(begin)
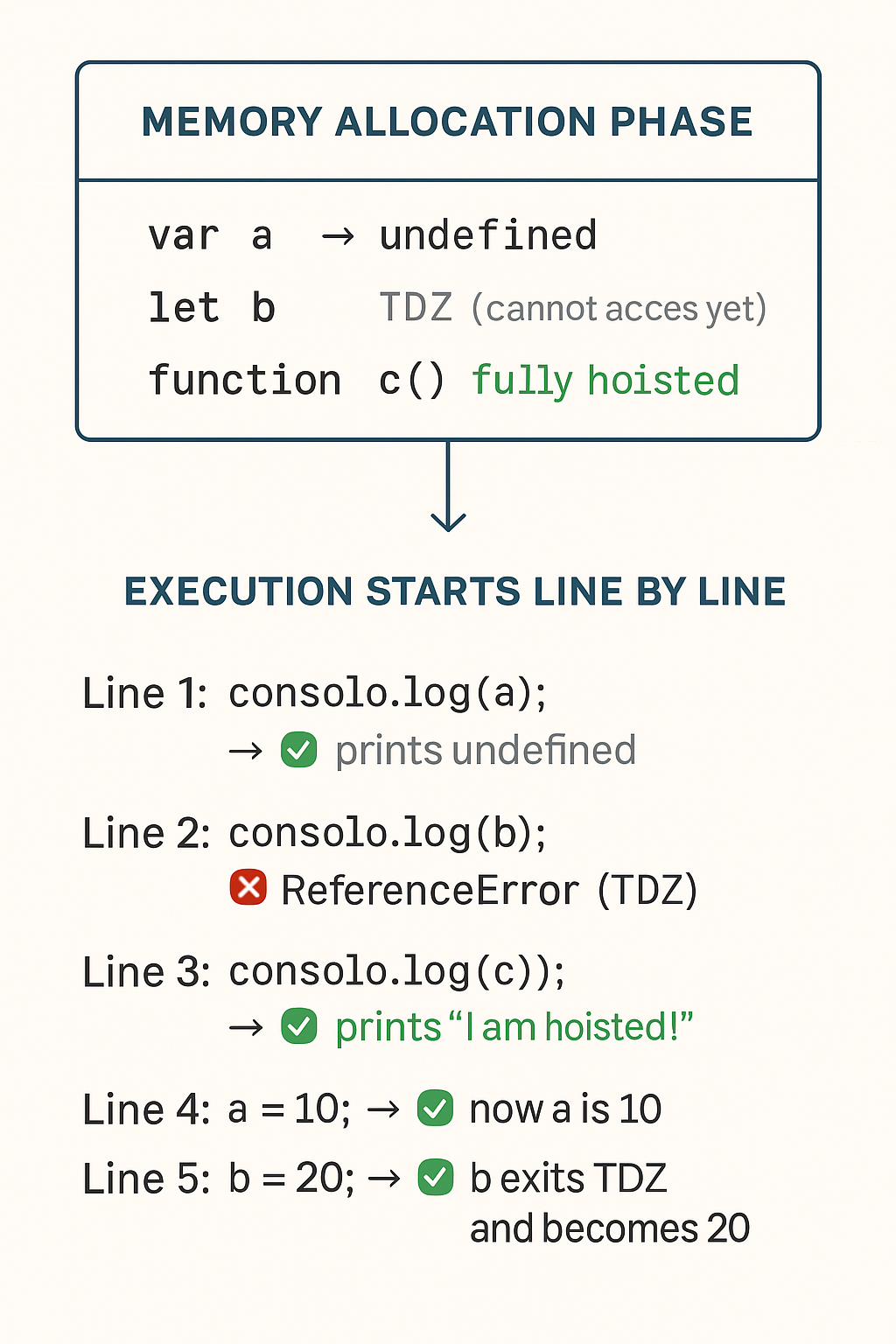Screen dimensions: 896x1344
Task: Click the Line 3 consolo.log(c)); code
Action: pos(397,973)
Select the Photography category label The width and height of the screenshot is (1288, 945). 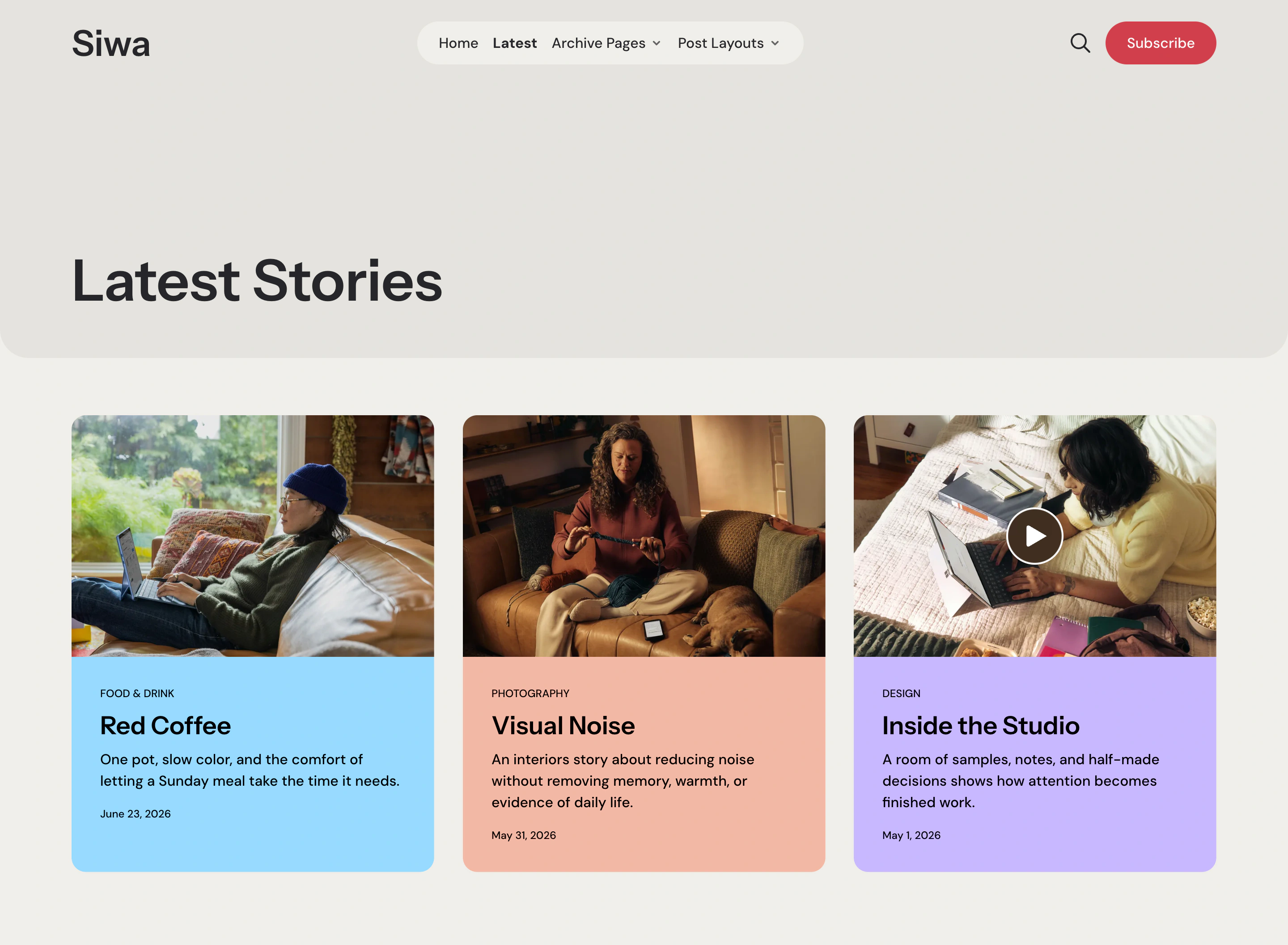tap(530, 693)
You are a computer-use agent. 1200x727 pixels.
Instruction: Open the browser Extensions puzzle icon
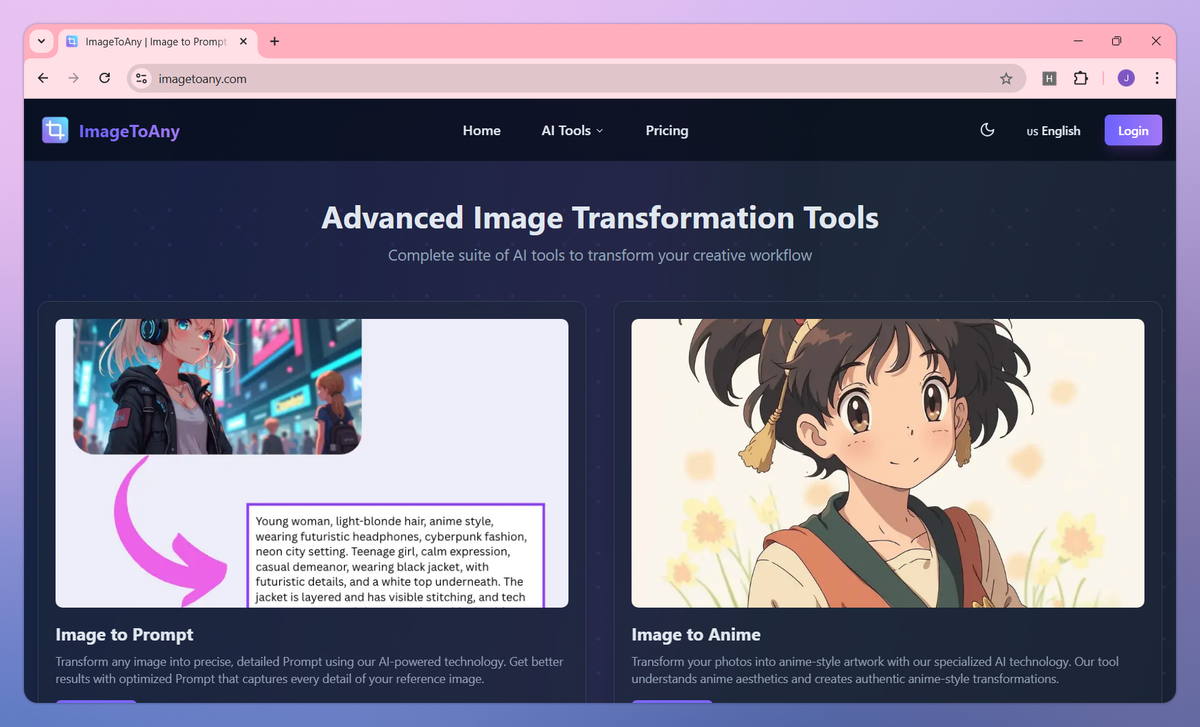1080,78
(end)
Job — Rewrite the listing from the line that contains "You are a computer-use" through the end of the listing, replacing "puzzle icon" with "puzzle-piece icon" and leaving everything else the same. Give only those lines, and leave out the pictures.

Answer to the exercise —
You are a computer-use agent. 1200x727 pixels.
Instruction: Open the browser Extensions puzzle-piece icon
1080,78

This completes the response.